• **Data shown**:
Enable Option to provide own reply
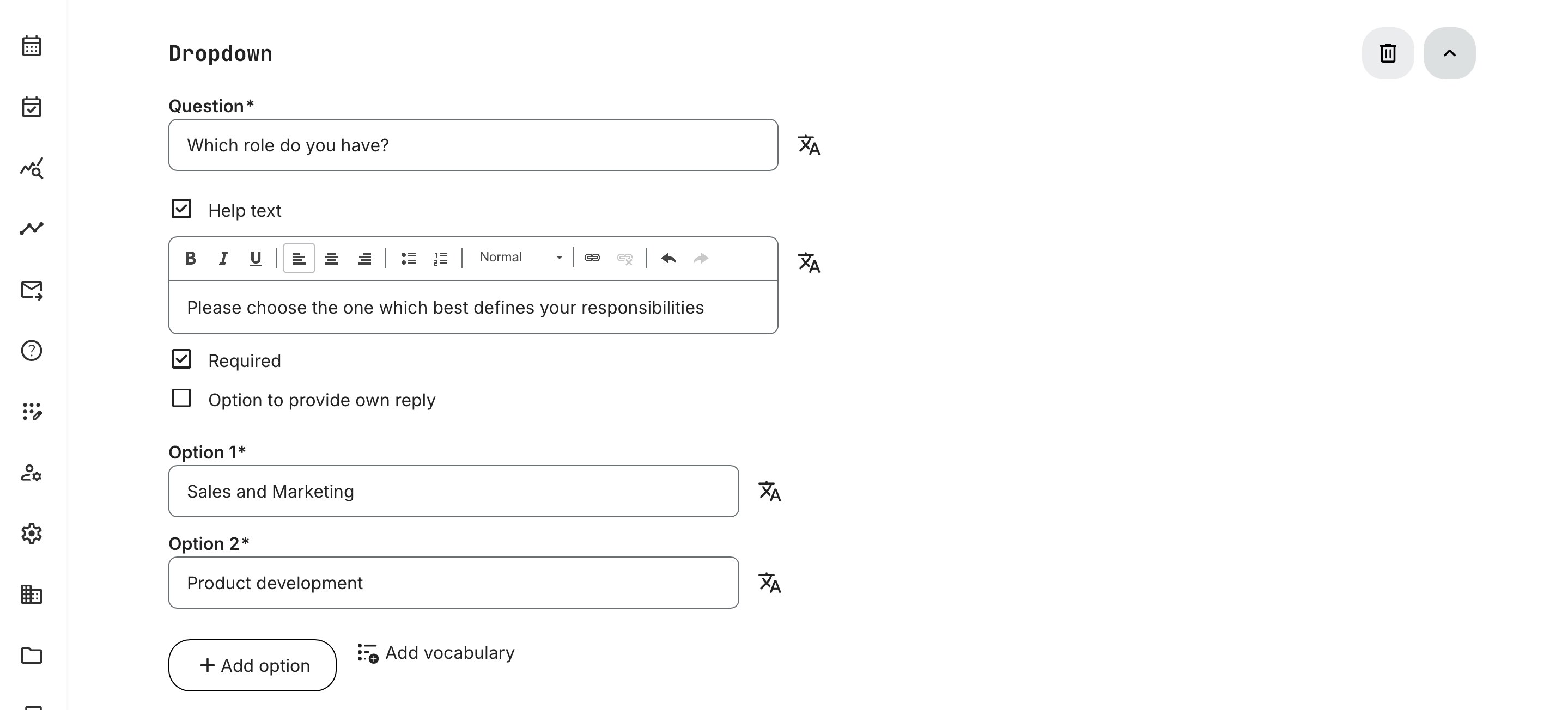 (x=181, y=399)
---
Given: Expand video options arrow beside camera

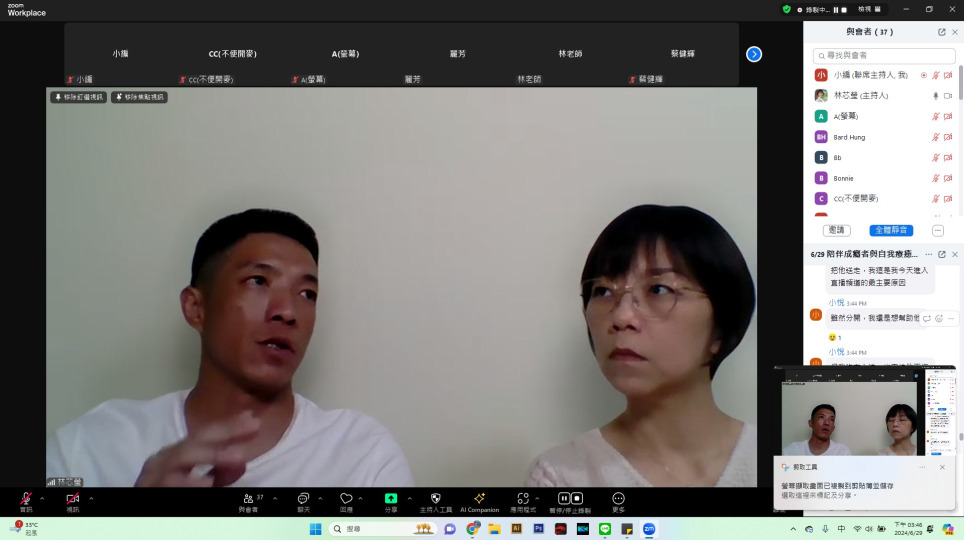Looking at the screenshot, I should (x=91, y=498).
--
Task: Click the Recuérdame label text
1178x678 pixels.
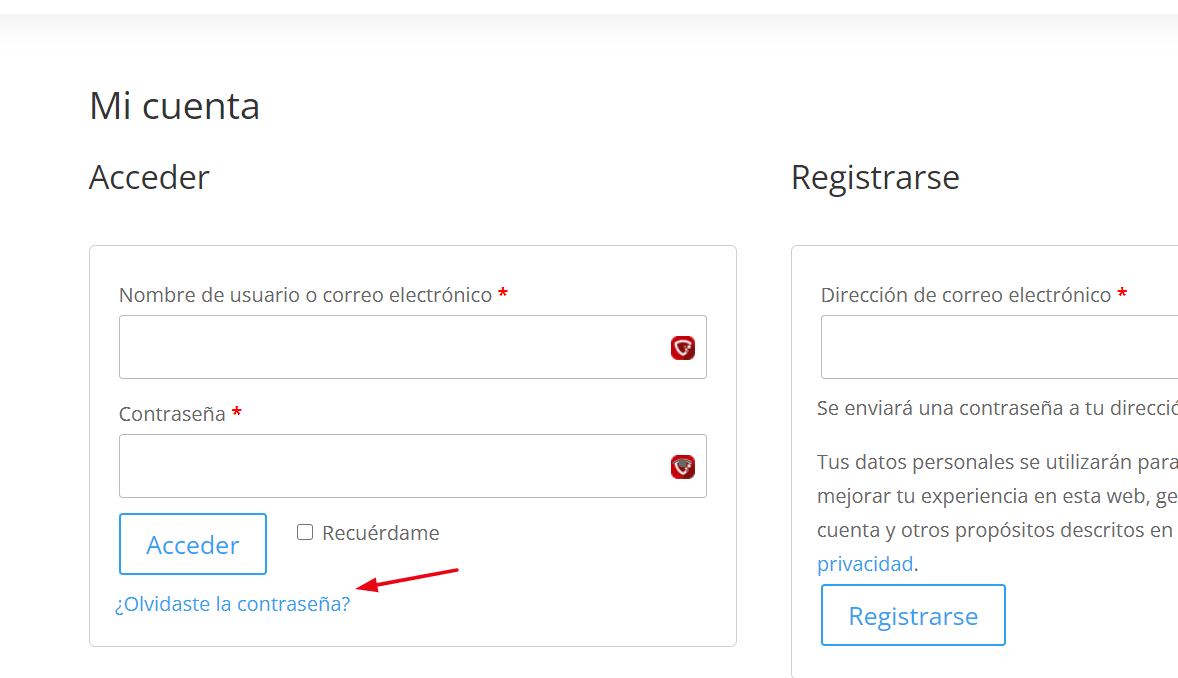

• **What you will do**: In the listing above, locate the line containing "Task: Click the Recuérdame label text" and the line containing "1178x678 pixels.", then transcribe both and every line between them verbatim.

• **Finished task**:
Task: Click the Recuérdame label text
1178x678 pixels.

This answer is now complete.